If you insist on charging to 3.65V and letting the current taper to near 0A you will be shortening the life of the cell. Why do that?


----------



## DavidDymaxion (Dec 1, 2008)

I ran an Optima lead acid battery through a Harbor Freight battery tester (the adjustable 500 Amp one) to a lithium cell. Then I could charge as high as 500 Amps (you need to fan cool the HF battery tester if you do that). The adjustable battery tester let me vary the current. I watched the cell with a voltmeter and IR thermometer to see when it was fully charged. You can also use the HF battery tester for high current discharges. I wore ear plugs and safety googles when I did this, plus I put a tarp between me and the batteries, just in case one popped.


----------



## dougingraham (Jul 26, 2011)

They seem rarer these days but what I am using is the Vicor Megapac's for my single cell test charger. I have adjusted a 5V 40A module down to 3.6V. With this I can charge at 40, 80, 120, 160 if I add booster modules. The max you could go if you had 7 booster modules would be 320 amps. I programmed a PIC to control the cutoff when it sees the current drop to 5 amps (100AH cell) and used an EV200 contactor as the cutoff device.
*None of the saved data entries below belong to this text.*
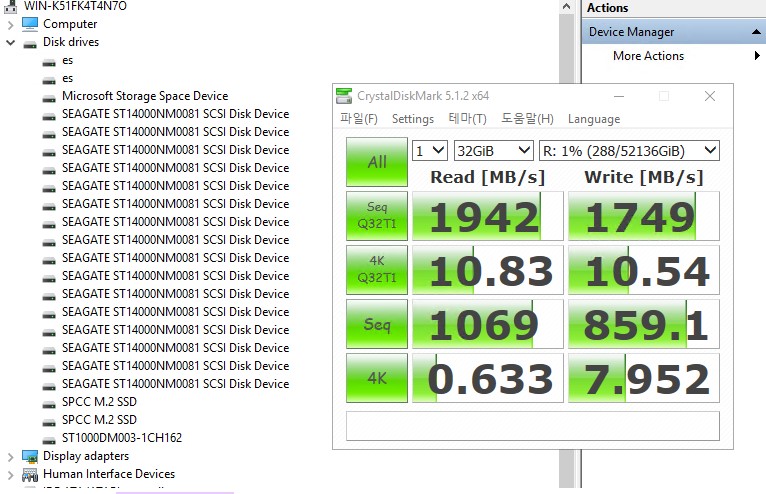Open the test count dropdown
Viewport: 766px width, 494px height.
(429, 151)
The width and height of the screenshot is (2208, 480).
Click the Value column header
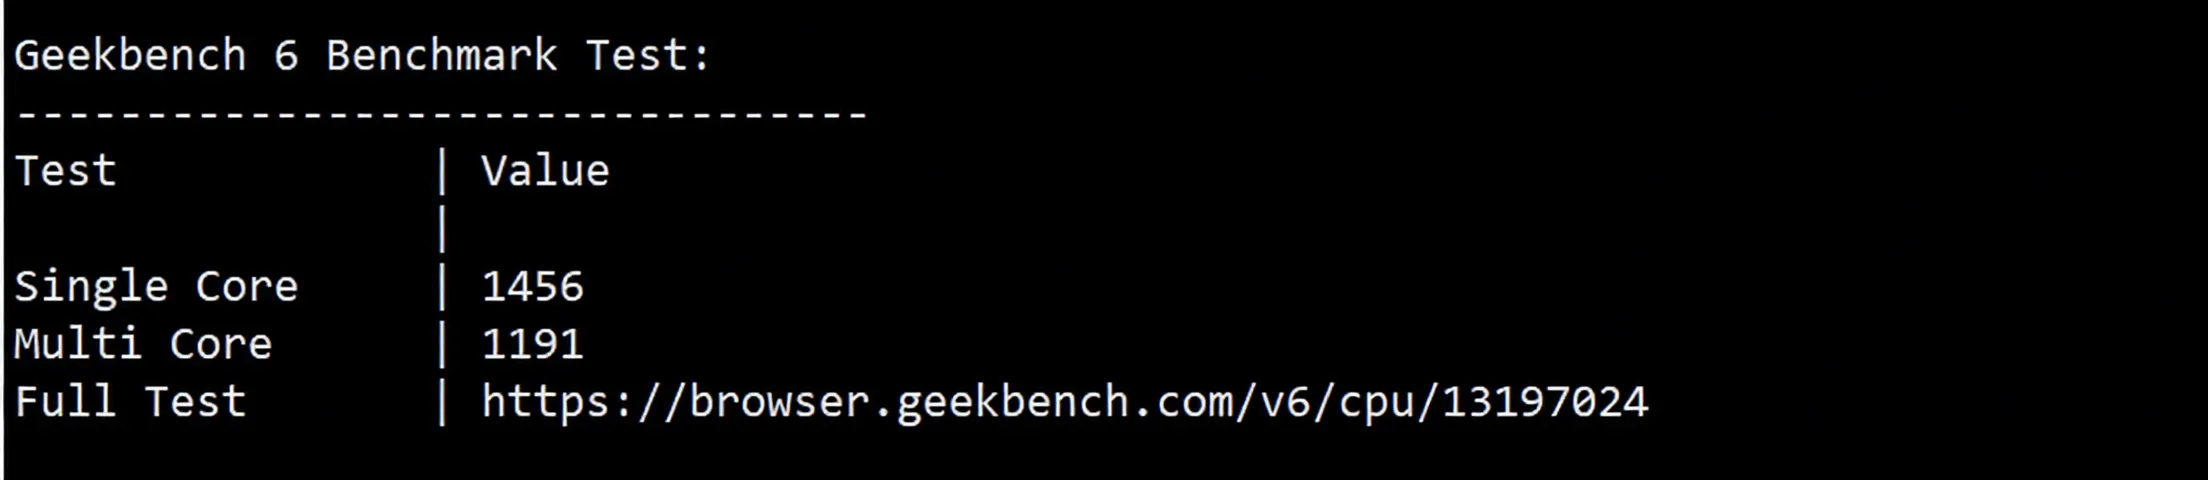tap(545, 171)
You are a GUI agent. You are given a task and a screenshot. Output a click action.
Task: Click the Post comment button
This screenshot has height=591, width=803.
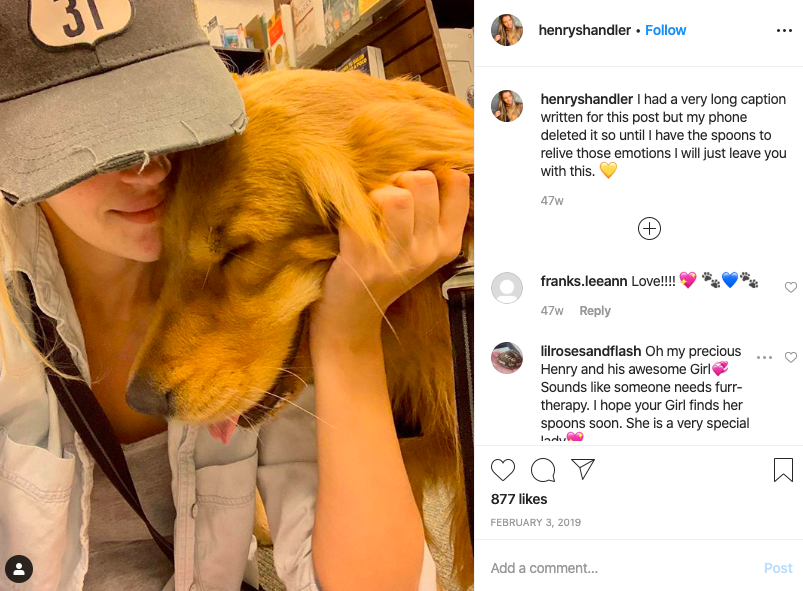pyautogui.click(x=778, y=568)
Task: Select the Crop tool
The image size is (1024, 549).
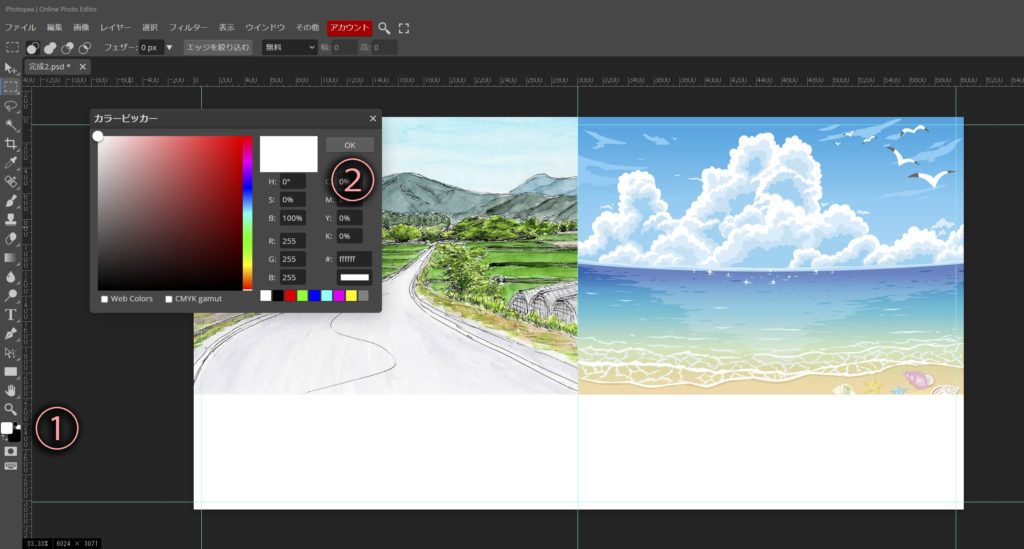Action: [11, 144]
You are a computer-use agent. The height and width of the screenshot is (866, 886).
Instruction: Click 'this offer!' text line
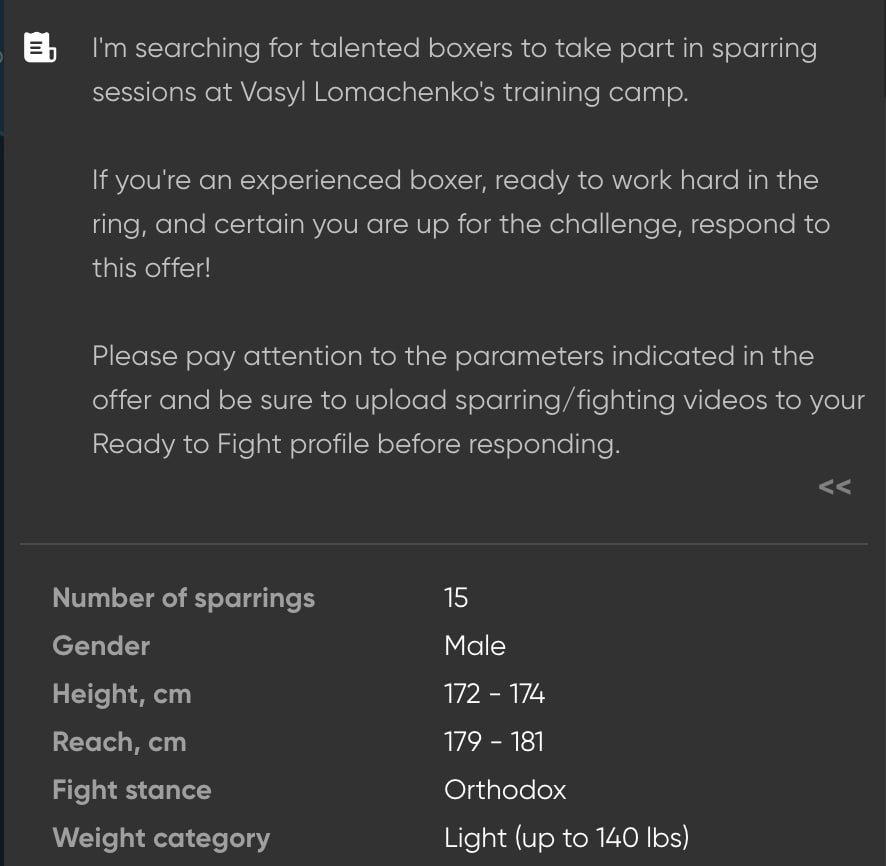(x=151, y=268)
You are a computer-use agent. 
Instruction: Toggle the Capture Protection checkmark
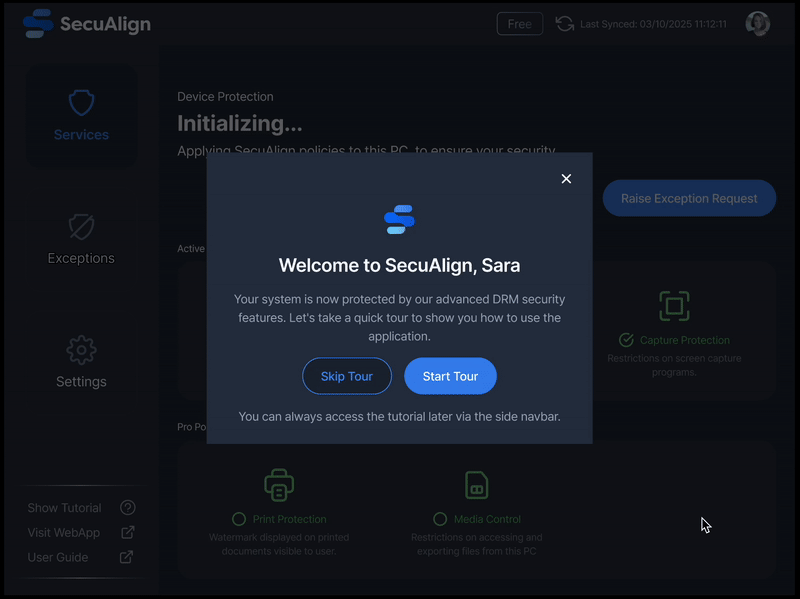(626, 340)
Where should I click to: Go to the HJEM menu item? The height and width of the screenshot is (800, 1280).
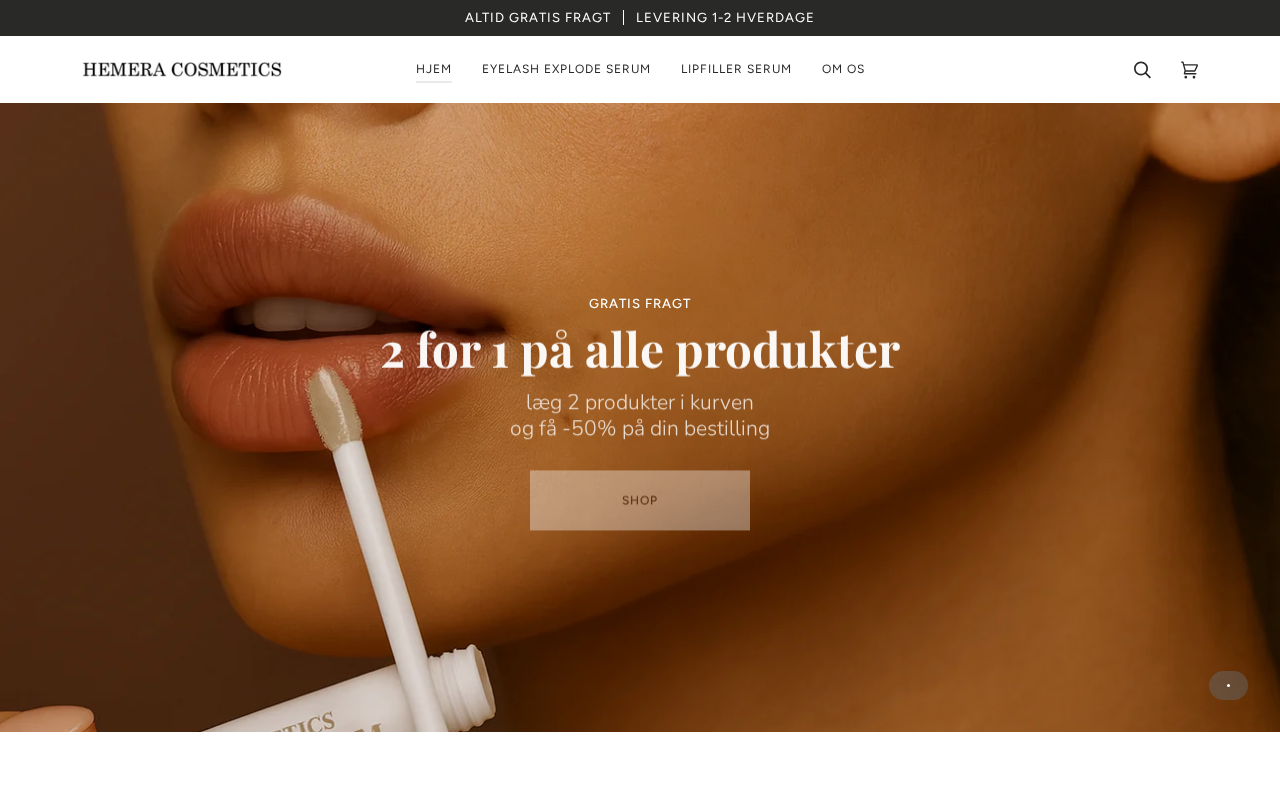pyautogui.click(x=434, y=69)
I am using a 60A hall sensor I got from Digikey. The contactor was simpler to use than several FETs in parallel.

I have been trying to buy more of these booster modules but the used sources on EBay seem to have run out.

Best wishes!


----------



## sparx-262 (Nov 24, 2011)

kd8cgo said:


> [...] The iCharger needs an external power supply or battery on its input to function, it has DC input leads. I am using it with a 13.8V/23A DC supply I already had, but this limits my total output below the 3010B capability. If you want to use it in discharge mode, it is limited to 80W discharge, unless you have a battery to use a 'current sink' on the input, in which case it can be used as a charger in reverse and dump the energy back into your battery on the input side. [...]


That's great that the our choice of equipment almost matches 

Can you name the charge and discharge characteristics that the iCharger has when connected to a 12V 55Ah lead (Pb) car battery and if using the regenerative function?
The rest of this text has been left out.